→ Brief
Select each line of the material below that contains the string "will", treating uppercase and lowercase letters as distinct, and copy those lines.

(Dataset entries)
----

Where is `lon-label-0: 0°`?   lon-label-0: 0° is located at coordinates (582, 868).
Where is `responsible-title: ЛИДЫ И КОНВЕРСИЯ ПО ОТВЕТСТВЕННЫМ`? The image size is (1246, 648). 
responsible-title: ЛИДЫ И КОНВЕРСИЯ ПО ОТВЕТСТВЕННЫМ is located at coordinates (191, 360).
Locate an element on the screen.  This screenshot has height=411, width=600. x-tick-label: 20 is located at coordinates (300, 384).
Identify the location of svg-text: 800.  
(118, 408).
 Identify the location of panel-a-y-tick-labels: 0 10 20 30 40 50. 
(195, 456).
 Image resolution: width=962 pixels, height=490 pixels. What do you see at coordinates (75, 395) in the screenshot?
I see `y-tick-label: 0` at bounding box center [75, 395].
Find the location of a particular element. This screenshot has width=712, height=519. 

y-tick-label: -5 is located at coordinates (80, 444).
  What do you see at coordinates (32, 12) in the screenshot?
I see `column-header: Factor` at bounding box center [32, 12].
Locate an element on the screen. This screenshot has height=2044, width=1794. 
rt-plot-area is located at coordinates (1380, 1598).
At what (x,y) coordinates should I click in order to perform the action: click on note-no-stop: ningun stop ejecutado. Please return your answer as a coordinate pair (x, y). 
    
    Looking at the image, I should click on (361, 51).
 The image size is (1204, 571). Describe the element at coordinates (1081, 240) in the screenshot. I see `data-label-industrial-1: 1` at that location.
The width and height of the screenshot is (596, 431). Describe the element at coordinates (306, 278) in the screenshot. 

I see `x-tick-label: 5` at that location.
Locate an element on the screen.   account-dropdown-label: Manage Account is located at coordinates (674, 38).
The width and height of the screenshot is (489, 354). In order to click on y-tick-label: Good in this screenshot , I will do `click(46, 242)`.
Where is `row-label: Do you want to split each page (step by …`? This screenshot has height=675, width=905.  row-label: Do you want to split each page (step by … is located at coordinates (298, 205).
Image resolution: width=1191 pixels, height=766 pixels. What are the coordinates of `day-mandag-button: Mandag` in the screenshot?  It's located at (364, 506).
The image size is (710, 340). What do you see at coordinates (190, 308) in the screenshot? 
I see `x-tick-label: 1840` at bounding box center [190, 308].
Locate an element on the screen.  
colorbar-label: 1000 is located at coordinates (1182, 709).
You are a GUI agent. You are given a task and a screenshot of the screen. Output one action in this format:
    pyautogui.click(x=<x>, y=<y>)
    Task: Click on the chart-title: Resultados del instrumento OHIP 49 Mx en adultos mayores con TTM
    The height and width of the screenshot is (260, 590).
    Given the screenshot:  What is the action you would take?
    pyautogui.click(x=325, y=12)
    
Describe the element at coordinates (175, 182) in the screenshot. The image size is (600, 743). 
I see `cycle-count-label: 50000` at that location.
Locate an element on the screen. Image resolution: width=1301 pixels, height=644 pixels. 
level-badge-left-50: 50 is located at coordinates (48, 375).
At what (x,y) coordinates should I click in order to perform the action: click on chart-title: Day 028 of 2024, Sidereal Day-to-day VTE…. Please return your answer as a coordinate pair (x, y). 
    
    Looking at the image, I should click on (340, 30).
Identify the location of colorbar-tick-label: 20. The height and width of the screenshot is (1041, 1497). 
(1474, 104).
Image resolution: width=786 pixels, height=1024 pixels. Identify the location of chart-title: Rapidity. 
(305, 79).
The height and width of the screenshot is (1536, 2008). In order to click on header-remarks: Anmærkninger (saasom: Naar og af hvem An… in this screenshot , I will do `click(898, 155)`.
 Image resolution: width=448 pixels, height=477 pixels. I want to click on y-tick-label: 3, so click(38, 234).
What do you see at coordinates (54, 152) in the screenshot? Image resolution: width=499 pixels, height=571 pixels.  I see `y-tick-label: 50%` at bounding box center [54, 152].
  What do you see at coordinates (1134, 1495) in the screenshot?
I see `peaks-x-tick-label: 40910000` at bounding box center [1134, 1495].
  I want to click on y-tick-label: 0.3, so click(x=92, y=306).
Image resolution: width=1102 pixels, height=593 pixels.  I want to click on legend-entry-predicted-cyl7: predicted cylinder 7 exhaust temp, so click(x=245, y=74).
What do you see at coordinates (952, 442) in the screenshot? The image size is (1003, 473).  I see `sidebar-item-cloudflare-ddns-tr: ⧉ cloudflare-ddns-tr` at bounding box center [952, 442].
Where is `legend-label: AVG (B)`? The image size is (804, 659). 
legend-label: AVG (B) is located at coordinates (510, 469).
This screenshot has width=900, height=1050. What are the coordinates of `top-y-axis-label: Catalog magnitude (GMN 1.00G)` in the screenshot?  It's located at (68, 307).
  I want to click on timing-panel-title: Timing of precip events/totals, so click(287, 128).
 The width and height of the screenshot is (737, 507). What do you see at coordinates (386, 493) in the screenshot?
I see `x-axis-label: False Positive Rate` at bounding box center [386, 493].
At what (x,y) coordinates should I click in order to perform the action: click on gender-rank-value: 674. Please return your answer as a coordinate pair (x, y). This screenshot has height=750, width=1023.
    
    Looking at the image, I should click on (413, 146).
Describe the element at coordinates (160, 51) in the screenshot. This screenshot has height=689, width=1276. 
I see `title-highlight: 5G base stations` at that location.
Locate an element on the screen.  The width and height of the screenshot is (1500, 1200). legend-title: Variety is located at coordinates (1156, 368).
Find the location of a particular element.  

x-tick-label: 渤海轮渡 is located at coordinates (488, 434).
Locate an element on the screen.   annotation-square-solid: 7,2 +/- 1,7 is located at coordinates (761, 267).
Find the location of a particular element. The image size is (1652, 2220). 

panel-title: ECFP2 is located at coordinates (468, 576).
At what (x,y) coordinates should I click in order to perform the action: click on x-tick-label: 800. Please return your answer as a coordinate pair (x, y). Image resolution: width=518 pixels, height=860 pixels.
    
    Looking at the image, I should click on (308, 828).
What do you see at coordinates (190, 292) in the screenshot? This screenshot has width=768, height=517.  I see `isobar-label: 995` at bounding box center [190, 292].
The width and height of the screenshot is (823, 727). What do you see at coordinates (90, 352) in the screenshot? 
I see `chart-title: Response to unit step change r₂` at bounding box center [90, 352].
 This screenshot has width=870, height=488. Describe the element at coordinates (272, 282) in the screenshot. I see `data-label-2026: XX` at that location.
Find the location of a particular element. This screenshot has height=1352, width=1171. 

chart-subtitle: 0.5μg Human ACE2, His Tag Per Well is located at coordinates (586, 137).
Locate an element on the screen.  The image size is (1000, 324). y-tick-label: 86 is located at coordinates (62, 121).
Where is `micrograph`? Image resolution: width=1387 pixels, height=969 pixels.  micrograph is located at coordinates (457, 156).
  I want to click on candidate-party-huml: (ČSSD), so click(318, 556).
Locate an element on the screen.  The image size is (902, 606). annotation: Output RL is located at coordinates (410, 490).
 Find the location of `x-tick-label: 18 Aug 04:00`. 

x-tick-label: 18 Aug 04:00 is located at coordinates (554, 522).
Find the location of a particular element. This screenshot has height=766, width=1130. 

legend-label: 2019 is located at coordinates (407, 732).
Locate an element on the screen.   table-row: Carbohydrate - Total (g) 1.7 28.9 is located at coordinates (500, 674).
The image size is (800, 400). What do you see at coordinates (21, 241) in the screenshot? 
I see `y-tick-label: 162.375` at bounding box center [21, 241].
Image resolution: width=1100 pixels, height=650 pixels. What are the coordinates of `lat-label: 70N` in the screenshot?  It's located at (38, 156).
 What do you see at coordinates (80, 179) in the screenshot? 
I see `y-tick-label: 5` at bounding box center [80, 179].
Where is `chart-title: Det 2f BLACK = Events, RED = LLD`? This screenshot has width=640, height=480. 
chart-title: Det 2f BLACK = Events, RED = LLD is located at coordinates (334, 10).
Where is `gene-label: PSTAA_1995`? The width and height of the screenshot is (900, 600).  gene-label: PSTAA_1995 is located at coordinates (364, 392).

----

→ Output of the task
The width and height of the screenshot is (489, 354). In order to click on y-tick-label: Good in this screenshot , I will do `click(46, 242)`.
The height and width of the screenshot is (1536, 2008). In order to click on header-remarks: Anmærkninger (saasom: Naar og af hvem An… in this screenshot , I will do `click(898, 155)`.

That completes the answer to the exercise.